Tasks =
A: Please answer these questions about the JSON configuration excerpt:
(i) What format does the configuration file use to describe how worlds should be generated?
(ii) What must the numerical percentages taken from the keys of a PercentageObject add up to?
(iii) What block ID does air have?
B: Extend the JSON configuration excerpt, picking up right after its last line.

* Start Supplied text *

Input JSON Format (<config_file.json>)

The configuration file uses JSON to describe how worlds should be generated. Here's the structure defined using TypeScript types for clarity:

// Represents a position string like "x,y,z"
type PositionString = string;

// Represents a percentage string key in a PercentageObject.
// Example: "50%", "25%_comment", "10%_another_outcome"
// The numerical percentage before the '%' is used for probability calculation.
// Any text after the '%' is ignored for calculation but ensures key uniqueness in JSON.
type PercentageString = string;

// Possible values within a Percentage Object or Structure Definition
type ProbabilisticValue = number | string | PercentageObject;

// An object defining percentage chances for different outcomes
interface PercentageObject {
  [key: PercentageString]: ProbabilisticValue;
  // Note: The sum of the *numerical percentages* extracted from the keys
  // (the part before the '%') in this object MUST equal 100%.
  // Air (block ID 0) must be explicitly included if it's a possible outcome.
}

// Defines a layer in the world
interface Layer {
  start: PositionString; // Min corner "x,y,z"
  end: PositionString;   // Max corner "x,y,z"

* End Supplied text *
* Start Record extracts *

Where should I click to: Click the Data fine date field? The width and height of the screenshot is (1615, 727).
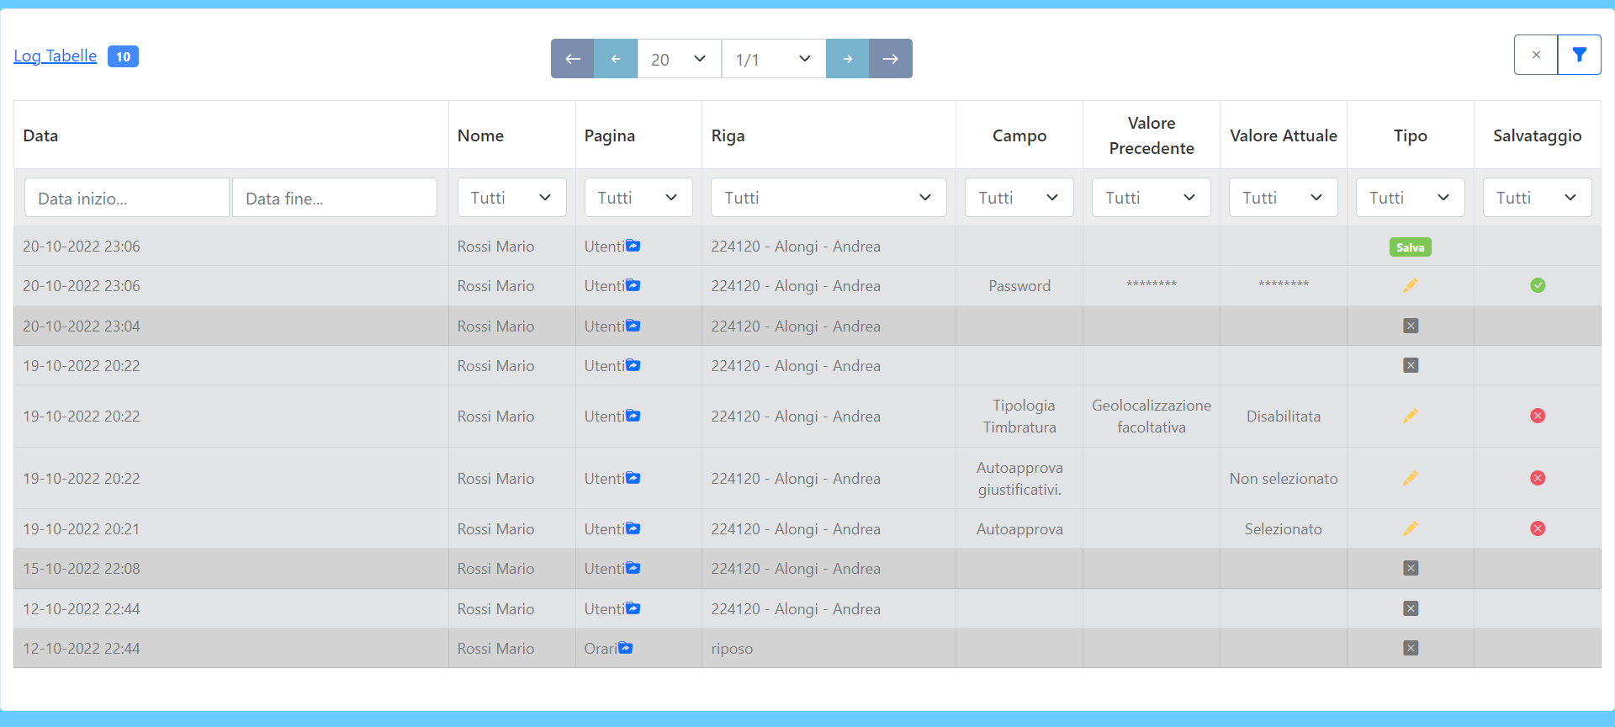coord(334,198)
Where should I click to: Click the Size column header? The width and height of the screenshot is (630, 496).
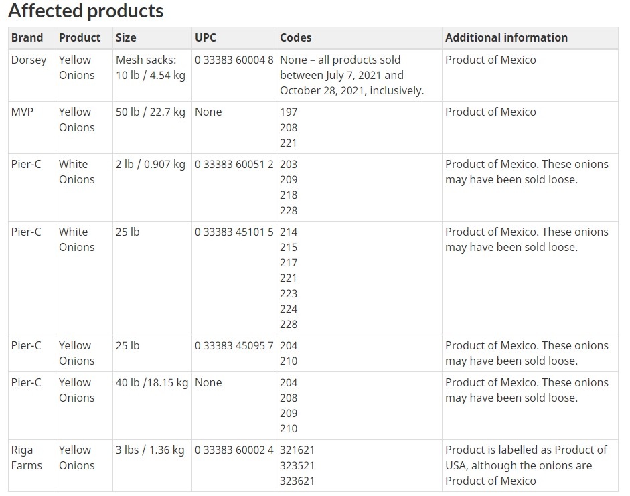coord(126,37)
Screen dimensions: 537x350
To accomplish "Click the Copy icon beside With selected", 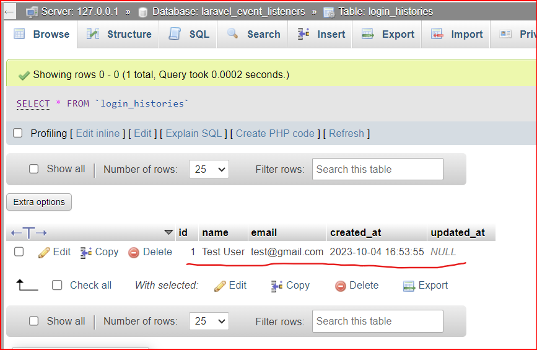I will tap(276, 286).
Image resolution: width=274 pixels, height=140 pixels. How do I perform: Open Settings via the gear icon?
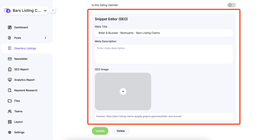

* End Record extracts *

Per-task outputs =
A:
(i) JSON
(ii) 100%
(iii) 0

B:
  contents: number | string | PercentageObject; // Block ID, Structure Name, or Percentage Object
}

// Defines the blocks/structures within a named structure
interface StructureDefinition {
  [relativePosition: PositionString]: number | string | PercentageObject; // Block ID, Structure Name, or Percentage Object at relative "x,y,z"
}

// Defines a named area volume
interface AreaDefinition {
  start: PositionString; // Min corner "x,y,z"
  end: PositionString;   // Max corner "x,y,z"
}

// The top-level configuration object
interface WorldConfig {
  layers: Layer[];
  structures: {
    [structureName: string]: StructureDefinition;
  };
  areas: {
    [areaName: string]: AreaDefinition;
  };
}

Key Sections:

  • layers: An array of Layer objects. Each defines a rectangular volume (start to end coordinates) and its contents.
    • contents can be:
      • A block state ID (number).
      • A structure name (string).
      • A PercentageObject for probabilistic placement within the volume.
  • structures: An object mapping structure names (string) to StructureDefinition objects.
    • StructureDefinition maps relative positions (PositionString from the structure's origin) to a block ID, another structure name, or a PercentageObject. This allows for recursive structures.
  • areas: An object mapping area names (string) to AreaDefinition objects, each defining a volume with start and end coordinates.
  • PercentageObject:
    • Keys are PercentageStrings (e.g., "75%", "25%_comment"). The number before the % is parsed for probability; text after % is ignored but allows duplicate numerical percentages (e.g., "50%_a" and "50%_b").
    • The sum of numerical percentages within an object must equal 100%.
    • Air (block ID 0) must be explicitly included if it's a possible outcome.
    • Values can be block IDs, structure names, or nested PercentageObjects.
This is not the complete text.